=== Begin Enclosure ===

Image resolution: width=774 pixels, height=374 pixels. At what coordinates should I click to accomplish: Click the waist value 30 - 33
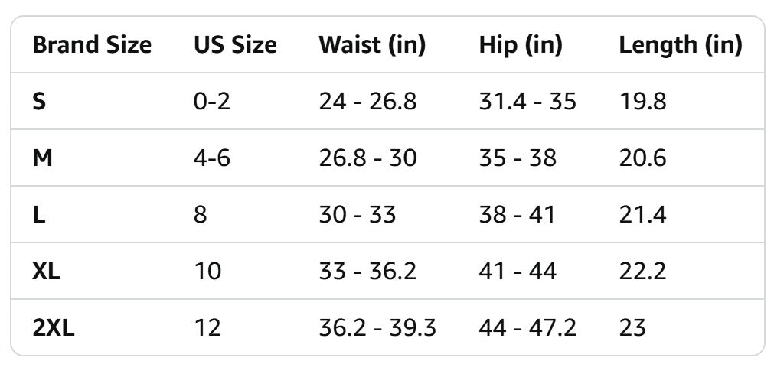358,215
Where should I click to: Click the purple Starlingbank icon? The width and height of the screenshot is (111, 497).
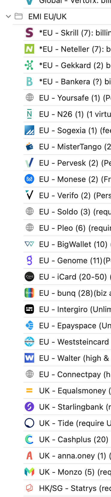point(29,407)
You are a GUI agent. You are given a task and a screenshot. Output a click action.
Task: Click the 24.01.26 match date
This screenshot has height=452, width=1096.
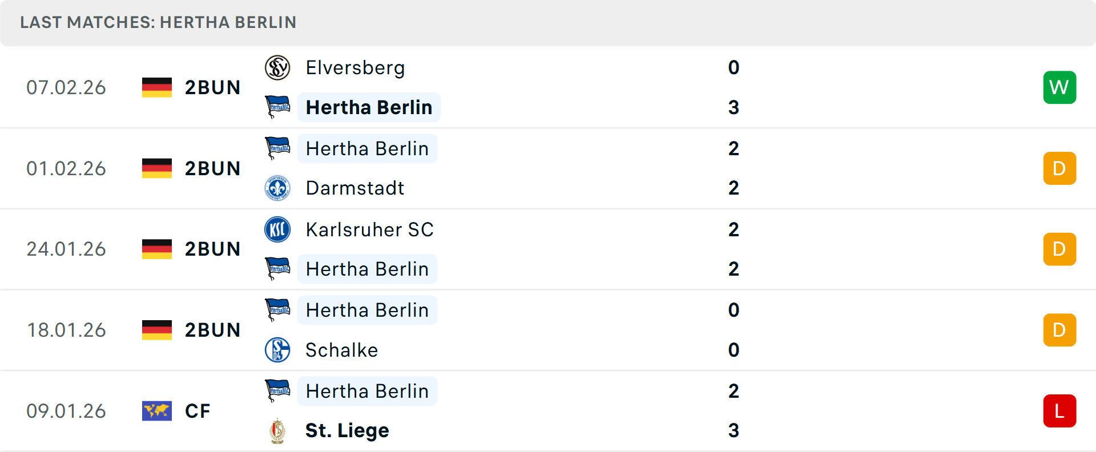(x=66, y=249)
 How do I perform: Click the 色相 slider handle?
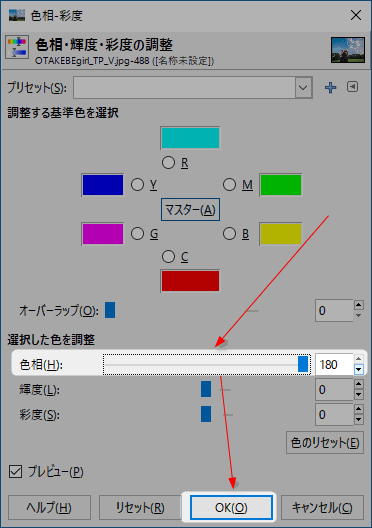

=== End Enclosure ===

Exercise description: Without the pictures, reproduce every record exactly as it appears above.

Result of this task:
Image resolution: width=774 pixels, height=374 pixels. At what coordinates should I click to accomplish: Click the waist value 30 - 33
358,215
Where should I click to: Click the purple Starlingbank icon? The width and height of the screenshot is (111, 497).
point(29,407)
You are a GUI agent. You are given a task and a screenshot. Output a click action.
Task: Click the 24.01.26 match date
This screenshot has height=452, width=1096.
(x=66, y=249)
 How do I perform: Click the 色相 slider handle?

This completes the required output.